** GIVEN RECORDS **
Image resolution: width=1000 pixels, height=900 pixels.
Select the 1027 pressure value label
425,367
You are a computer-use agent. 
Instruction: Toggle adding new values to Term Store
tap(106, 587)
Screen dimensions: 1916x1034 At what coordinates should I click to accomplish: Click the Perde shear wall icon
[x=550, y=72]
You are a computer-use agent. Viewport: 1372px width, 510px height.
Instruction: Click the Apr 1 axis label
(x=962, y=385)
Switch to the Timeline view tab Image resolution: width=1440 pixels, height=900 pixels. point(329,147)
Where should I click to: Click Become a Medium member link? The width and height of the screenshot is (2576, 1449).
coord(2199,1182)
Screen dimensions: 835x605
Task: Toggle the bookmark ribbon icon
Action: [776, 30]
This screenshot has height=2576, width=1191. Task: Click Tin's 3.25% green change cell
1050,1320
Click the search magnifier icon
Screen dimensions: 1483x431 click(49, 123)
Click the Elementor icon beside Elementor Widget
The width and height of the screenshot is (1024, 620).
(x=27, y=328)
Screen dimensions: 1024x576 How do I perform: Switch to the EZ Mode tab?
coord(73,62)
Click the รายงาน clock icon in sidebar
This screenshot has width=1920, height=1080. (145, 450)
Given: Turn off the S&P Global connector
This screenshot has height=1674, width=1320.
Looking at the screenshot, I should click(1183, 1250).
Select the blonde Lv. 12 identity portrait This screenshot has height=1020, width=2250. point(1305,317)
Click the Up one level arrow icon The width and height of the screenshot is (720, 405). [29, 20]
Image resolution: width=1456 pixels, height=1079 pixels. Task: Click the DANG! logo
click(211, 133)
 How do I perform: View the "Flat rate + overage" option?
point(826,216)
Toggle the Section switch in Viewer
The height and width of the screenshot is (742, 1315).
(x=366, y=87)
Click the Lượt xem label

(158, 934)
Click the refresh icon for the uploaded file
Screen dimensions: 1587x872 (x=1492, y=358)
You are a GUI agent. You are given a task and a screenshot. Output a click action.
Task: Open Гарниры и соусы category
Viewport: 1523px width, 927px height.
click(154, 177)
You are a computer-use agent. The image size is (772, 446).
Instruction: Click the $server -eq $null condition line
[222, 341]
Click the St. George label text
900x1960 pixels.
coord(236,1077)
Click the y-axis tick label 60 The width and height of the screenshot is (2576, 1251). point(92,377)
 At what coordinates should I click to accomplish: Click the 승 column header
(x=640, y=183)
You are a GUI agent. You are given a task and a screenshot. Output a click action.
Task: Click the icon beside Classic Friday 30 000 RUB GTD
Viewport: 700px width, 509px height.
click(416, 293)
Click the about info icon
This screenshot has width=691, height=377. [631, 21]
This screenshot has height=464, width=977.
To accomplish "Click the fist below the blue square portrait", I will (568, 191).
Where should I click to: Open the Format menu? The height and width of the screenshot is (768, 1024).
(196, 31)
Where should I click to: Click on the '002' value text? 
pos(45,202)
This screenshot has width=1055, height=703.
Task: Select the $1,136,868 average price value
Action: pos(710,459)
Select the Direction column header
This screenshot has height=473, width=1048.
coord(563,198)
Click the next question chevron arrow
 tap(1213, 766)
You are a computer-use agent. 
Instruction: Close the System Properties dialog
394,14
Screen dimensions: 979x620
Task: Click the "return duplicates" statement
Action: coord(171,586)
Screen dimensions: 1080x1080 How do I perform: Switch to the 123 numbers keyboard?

** WORK TO BE COMPLETED **
Output only the lines from the line that contains "This screenshot has height=473, width=1048." through the end of the entries, both included, exactly as they appear.

** ANSWER BELOW **
This screenshot has height=473, width=1048.
coord(563,198)
Click the next question chevron arrow
 tap(1213, 766)
You are a computer-use agent. 
Instruction: Close the System Properties dialog
394,14
Screen dimensions: 979x620
Task: Click the "return duplicates" statement
Action: coord(171,586)
Screen dimensions: 1080x1080 How do I perform: Switch to the 123 numbers keyboard?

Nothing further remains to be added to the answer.